▼▼▼

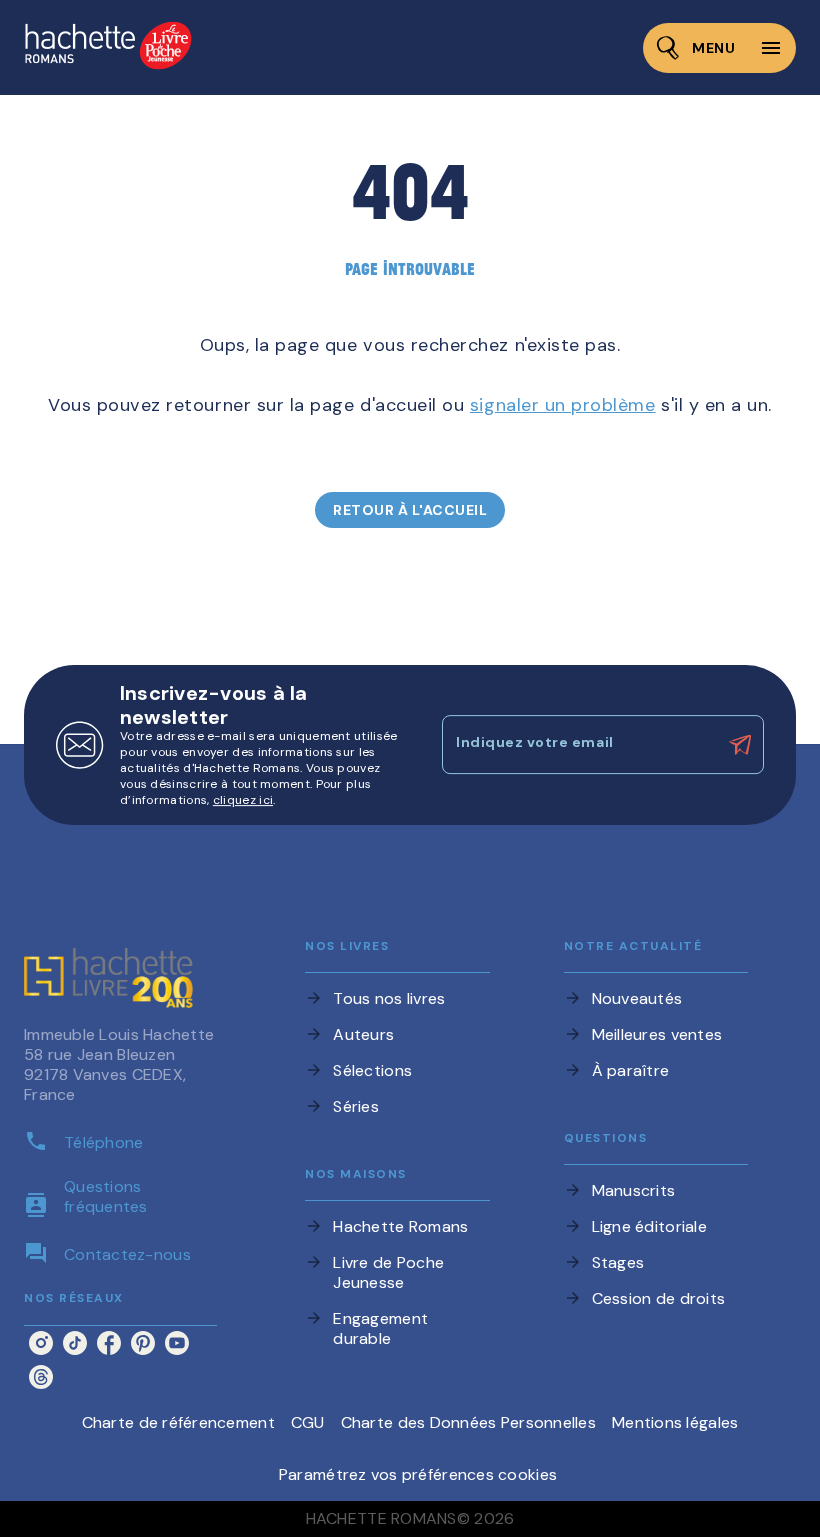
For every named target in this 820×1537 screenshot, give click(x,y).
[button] (410, 510)
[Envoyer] (740, 745)
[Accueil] (108, 47)
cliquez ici (243, 800)
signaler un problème (563, 405)
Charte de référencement (178, 1422)
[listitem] (41, 1343)
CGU (308, 1422)
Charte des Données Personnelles (468, 1422)
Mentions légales (675, 1422)
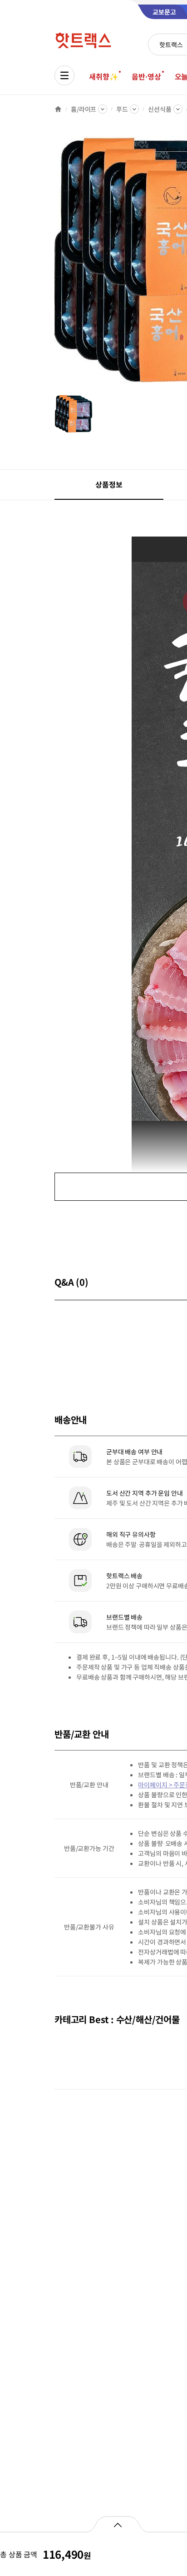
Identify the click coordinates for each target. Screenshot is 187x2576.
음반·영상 (146, 76)
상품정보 (108, 484)
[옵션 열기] (117, 2524)
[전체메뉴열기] (64, 75)
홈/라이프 (83, 109)
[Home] (58, 109)
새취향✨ (103, 76)
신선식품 (159, 109)
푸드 (122, 109)
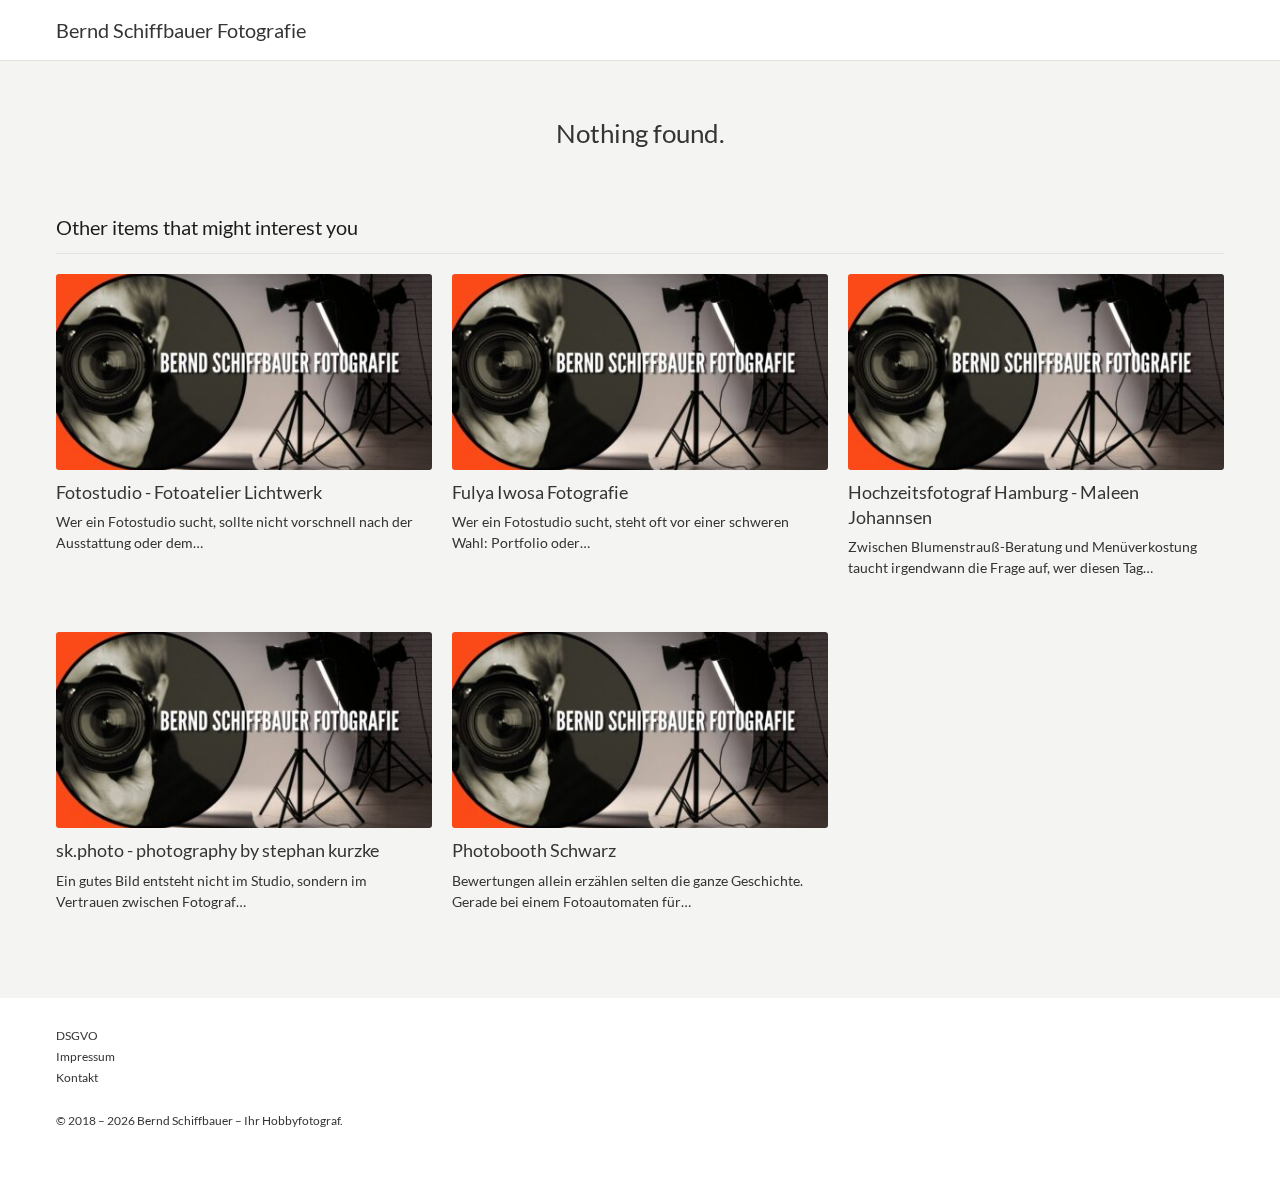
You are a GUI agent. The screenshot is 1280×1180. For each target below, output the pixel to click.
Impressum (85, 1056)
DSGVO (77, 1035)
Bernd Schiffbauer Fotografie (181, 30)
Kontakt (77, 1077)
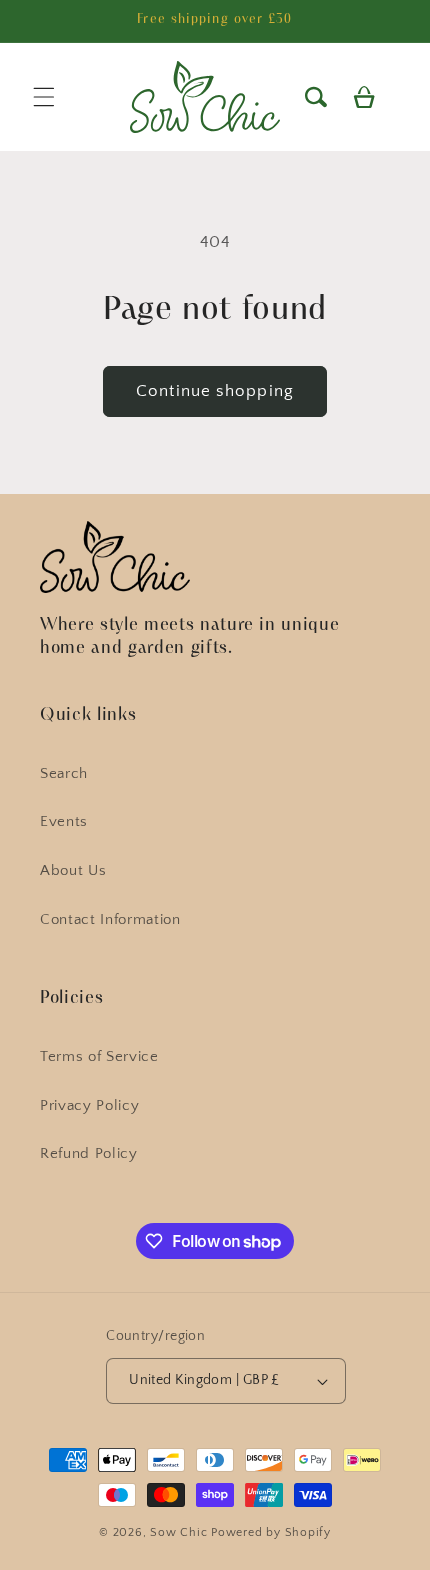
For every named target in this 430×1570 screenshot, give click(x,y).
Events (64, 821)
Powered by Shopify (271, 1532)
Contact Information (110, 919)
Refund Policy (89, 1153)
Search (64, 773)
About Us (73, 870)
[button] (315, 97)
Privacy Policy (89, 1105)
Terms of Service (99, 1056)
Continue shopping (215, 391)
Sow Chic (178, 1532)
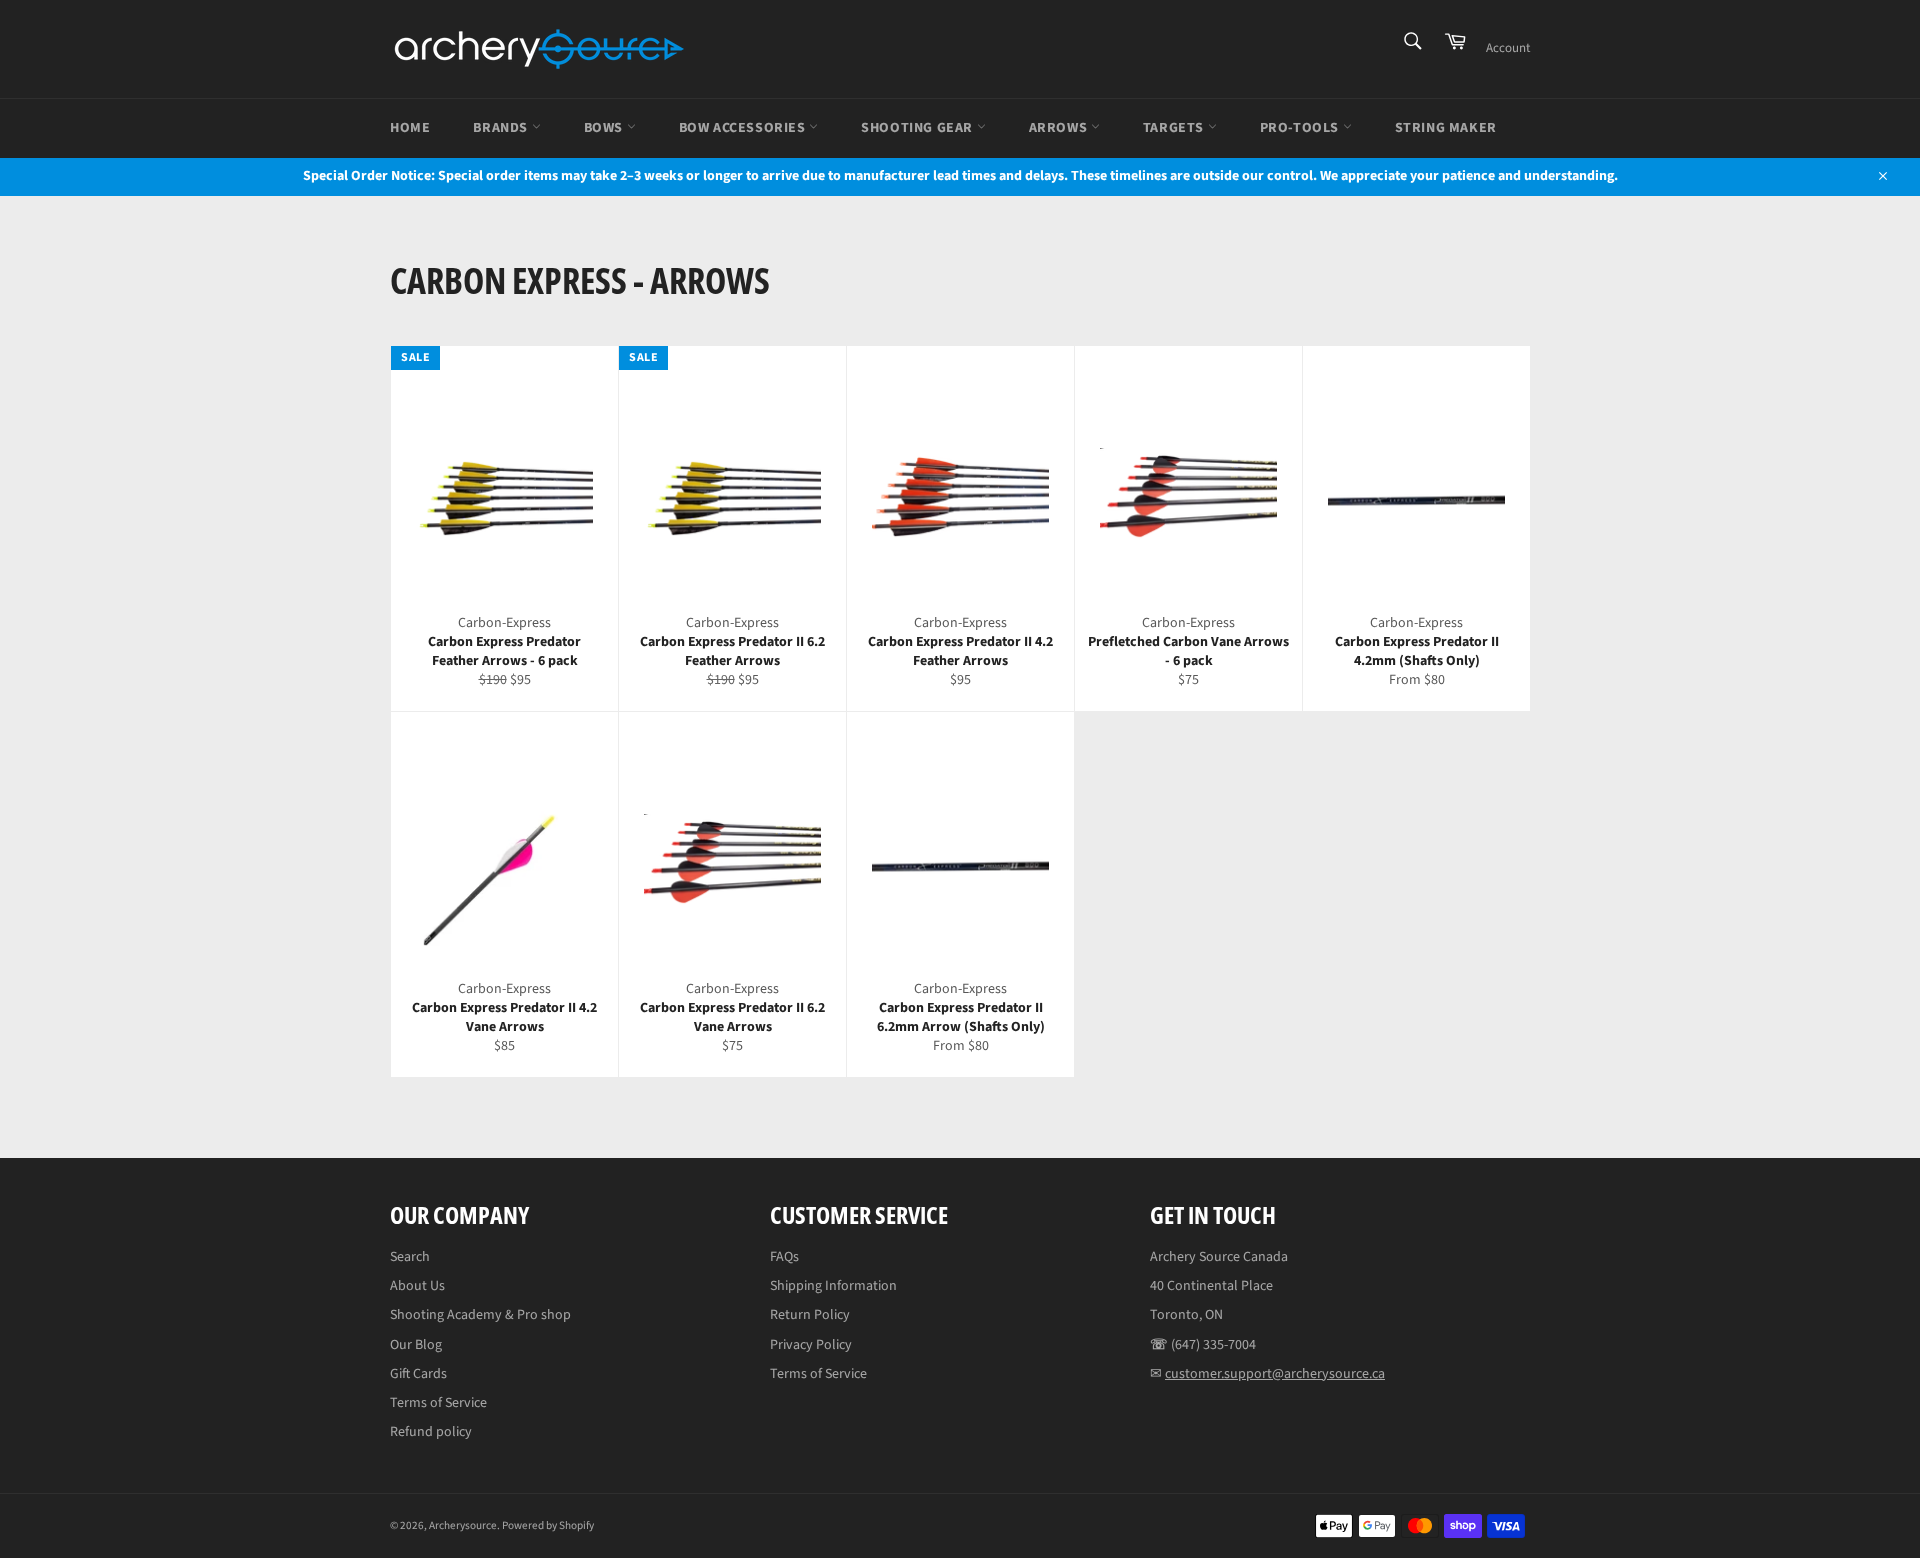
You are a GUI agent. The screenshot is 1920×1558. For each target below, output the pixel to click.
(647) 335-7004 (1213, 1345)
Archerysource (463, 1525)
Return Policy (810, 1315)
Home (410, 128)
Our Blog (416, 1345)
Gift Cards (418, 1374)
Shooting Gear (918, 128)
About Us (417, 1286)
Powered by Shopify (548, 1525)
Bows (605, 128)
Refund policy (431, 1432)
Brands (502, 128)
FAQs (784, 1257)
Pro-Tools (1301, 128)
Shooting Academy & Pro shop (480, 1315)
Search (410, 1257)
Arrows (1060, 128)
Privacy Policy (811, 1345)
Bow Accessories (744, 128)
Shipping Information (833, 1286)
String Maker (1446, 128)
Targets (1175, 128)
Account (1508, 48)
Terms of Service (438, 1403)
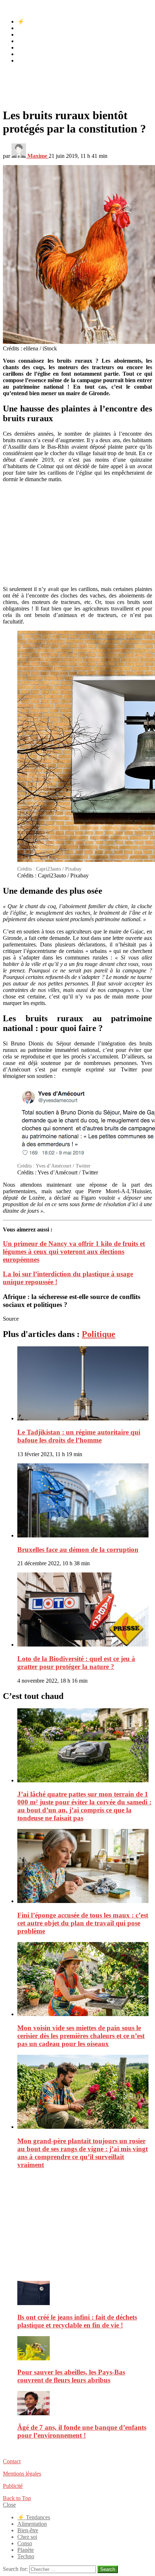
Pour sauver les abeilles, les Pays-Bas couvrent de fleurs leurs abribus (71, 2376)
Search (107, 2569)
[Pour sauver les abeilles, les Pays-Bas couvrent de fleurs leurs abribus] (84, 2349)
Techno (25, 60)
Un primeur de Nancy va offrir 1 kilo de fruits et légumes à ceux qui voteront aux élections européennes (74, 1251)
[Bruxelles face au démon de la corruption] (84, 1501)
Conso (24, 47)
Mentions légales (22, 2474)
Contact (12, 2461)
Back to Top (17, 2498)
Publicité (13, 2486)
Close (9, 2505)
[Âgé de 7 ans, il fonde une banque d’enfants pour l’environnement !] (84, 2404)
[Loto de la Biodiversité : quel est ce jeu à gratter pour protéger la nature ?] (84, 1610)
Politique (98, 1334)
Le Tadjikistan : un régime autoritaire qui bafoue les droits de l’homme (78, 1436)
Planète (25, 54)
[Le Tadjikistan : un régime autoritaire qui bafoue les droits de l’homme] (84, 1384)
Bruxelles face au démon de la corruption (77, 1549)
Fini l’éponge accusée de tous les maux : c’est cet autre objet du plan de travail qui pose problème (82, 1923)
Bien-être (27, 34)
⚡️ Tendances (33, 21)
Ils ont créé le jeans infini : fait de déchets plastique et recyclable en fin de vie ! (77, 2321)
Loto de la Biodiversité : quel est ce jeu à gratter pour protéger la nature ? (76, 1662)
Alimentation (32, 28)
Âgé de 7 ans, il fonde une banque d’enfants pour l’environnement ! (81, 2431)
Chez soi (27, 41)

▲▲▲

From the records above, print exactly the lines that run from the line with "(647) 335-7004 (1213, 1345)" to the line with "Pro-Tools (1301, 128)", inclusive.

### Task answer
(647) 335-7004 (1213, 1345)
Archerysource (463, 1525)
Return Policy (810, 1315)
Home (410, 128)
Our Blog (416, 1345)
Gift Cards (418, 1374)
Shooting Gear (918, 128)
About Us (417, 1286)
Powered by Shopify (548, 1525)
Bows (605, 128)
Refund policy (431, 1432)
Brands (502, 128)
FAQs (784, 1257)
Pro-Tools (1301, 128)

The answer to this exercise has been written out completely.